UM NOVO ENCONTRO

                “Novo encontro não significa voltar ao período anterior aos conflitos. Com o tempo, todos mudamos (226)”. Com essa proposta reconciliadora, baseada em atitudes de perdão, Papa Francisco inicia o VII capítulo de sua desafiadora carta ao mundo de hoje, cujo título nos congrega como irmãos (Fratelli Tutti) e aponta verdades ocultas na recente história que vivenciamos. “De fato, a verdade não deve levar à vingança, mas antes à reconciliação e ao perdão (227)”.

                Esse novo encontro com a verdade parte do reconhecimento de erros passados, da revelação de suas consequências e reconstrução dos elos perdidos através da justiça e reparação de danos. Pessoas desaparecidas, menores recrutados pela violência, mulheres vítimas de abusos… “Cada ato de violência…é uma ferida na carne da humanidade”, que deve ser medicada ou indenizada. “As brigas de família tornam-se reconciliações mais tarde (230)”. A família humana também anseia por essa atitude de reconciliação universal. “Nunca está terminada a construção da paz social num país, mas é ‘uma tarefa que não dá tréguas e exige o compromisso de todos’ (232)”. Sobretudo os mais injustiçados merecem prioridades numa política de reconstrução social. “Se às vezes os mais pobres e os descartados reagem com atitudes que parecem antissociais, é importante compreender que, em muitos casos, tais reações têm a ver com uma história de desprezo e falta de inclusão social (234)”.

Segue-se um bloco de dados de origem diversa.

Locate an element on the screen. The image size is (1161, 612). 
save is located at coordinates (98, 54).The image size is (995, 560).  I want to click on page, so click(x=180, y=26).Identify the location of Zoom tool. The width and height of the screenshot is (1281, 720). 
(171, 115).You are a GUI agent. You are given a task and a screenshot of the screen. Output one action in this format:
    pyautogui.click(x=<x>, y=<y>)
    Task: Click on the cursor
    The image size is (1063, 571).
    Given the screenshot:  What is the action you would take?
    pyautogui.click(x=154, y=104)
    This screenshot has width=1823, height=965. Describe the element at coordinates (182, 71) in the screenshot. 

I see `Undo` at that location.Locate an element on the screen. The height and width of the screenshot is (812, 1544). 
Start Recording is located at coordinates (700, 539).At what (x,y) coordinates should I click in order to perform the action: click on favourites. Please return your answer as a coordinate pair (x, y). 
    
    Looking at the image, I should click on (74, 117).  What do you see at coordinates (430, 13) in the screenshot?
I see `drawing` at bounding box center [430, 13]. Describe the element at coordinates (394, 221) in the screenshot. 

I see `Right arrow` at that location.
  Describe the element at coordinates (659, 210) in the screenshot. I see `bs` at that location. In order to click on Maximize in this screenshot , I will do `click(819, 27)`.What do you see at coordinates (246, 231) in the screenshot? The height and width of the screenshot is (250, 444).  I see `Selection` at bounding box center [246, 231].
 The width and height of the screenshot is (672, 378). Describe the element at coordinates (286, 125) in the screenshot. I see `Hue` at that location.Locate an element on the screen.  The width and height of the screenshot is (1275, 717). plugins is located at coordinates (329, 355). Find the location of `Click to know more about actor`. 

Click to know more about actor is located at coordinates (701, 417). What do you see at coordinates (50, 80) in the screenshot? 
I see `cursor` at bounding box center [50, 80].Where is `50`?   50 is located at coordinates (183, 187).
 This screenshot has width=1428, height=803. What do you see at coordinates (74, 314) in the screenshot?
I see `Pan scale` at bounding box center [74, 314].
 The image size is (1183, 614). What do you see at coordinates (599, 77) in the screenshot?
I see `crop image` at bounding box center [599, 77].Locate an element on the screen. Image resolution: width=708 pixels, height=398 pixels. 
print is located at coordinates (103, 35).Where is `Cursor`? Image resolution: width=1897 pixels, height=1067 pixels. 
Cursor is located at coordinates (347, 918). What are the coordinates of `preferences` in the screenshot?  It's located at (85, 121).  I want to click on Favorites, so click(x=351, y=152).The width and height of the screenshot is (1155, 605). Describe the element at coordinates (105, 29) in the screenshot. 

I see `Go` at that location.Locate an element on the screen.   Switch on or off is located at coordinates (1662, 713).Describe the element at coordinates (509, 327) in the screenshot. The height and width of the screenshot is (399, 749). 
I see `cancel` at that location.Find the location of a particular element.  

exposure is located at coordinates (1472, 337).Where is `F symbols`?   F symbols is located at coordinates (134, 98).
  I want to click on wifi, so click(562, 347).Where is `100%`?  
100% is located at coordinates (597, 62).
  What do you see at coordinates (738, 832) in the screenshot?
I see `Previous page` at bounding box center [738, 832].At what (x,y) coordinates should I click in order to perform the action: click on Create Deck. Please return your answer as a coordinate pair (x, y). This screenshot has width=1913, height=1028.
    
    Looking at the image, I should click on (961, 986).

                Se é inevitável o conflito social, necessário se faz atenuar seus malefícios. Buscar soluções de bom senso é o mínimo. “O perdão e a reconciliação são temas de grande relevo no cristianismo e, com várias modalidades, noutras religiões (237)”. As legítimas lutas do povo oprimido não prescindem de atitudes de amor e reconciliação. “Somos chamados a amar a todos, sem exceção, mas amar um opressor não significa consentir que continue a ser tal; nem levá-lo a pensar que é aceitável o que faz (241)”. Injustiça social não é e nunca será prática cristã. “Também não devemos esquecer as perseguições, o comércio de escravos e os massacres étnicos que se verificaram e verificam em vários países (248)”. O novo encontro que o Papa propõe ao mundo se inicia num diálogo sem rancores, mas que passa pela reconciliação. “O perdão é precisamente o que permite buscar a justiça sem cair no círculo vicioso da vingança nem na injustiça do esquecimento (252)”.

                Nunca mais a guerra, pede o Papa. “Toda a guerra deixa o mundo pior do que o encontrou. A guerra é um fracasso da política e da humanidade, uma rendição vergonhosa uma derrota perante as forças do mal (261)”. Tão trágica quanto ela, só a pena de morte! Esta é a mais vil das vinganças sociais ainda em prática em muitos países. Não se permite o perdão, a reconciliação, a restauração… que subtrai dum semelhante o pouco de dignidade que ainda lhe possa existir na vida. Só Deus é o Senhor da Vida, só Ele pode julgar. “Isso tornou particularmente perigoso o costume crescente que há, nalguns países, de recorrer a prisões preventivas, a reclusões sem julgamento e especialmente à pena de morte” (266). Conhecemos, e bem, os deslizes tendenciosos que um julgamento humano pode cometer. “A Igreja frisou oportunamente alguns deles como a possibilidade da existência de erro judicial e o uso que dela fazem os regimes totalitários e ditatórias, que a utilizam como instrumentos de supressão da dissidência política ou perseguição das minorias religiosas e culturais (268)”.

                 Então Francisco conclui esse capítulo com citações bem a contento. “Aos cristãos que hesitam e se sentem tentados a ceder a qualquer forma de violência, convido-os a lembrar este anúncio do livro de Isaías: ‘transformarão as suas espadas em relhas de arado’ (2,4). Para nós, esta profecia encarna em Jesus Cristo, que, ao ver um discípulo excitado pela violência, lhe disse com firmeza: ‘Mete a tua espada na bainha, pois todos quantos se servirem da espada, morrerão à espada’ (Mt 26,52), (270)”.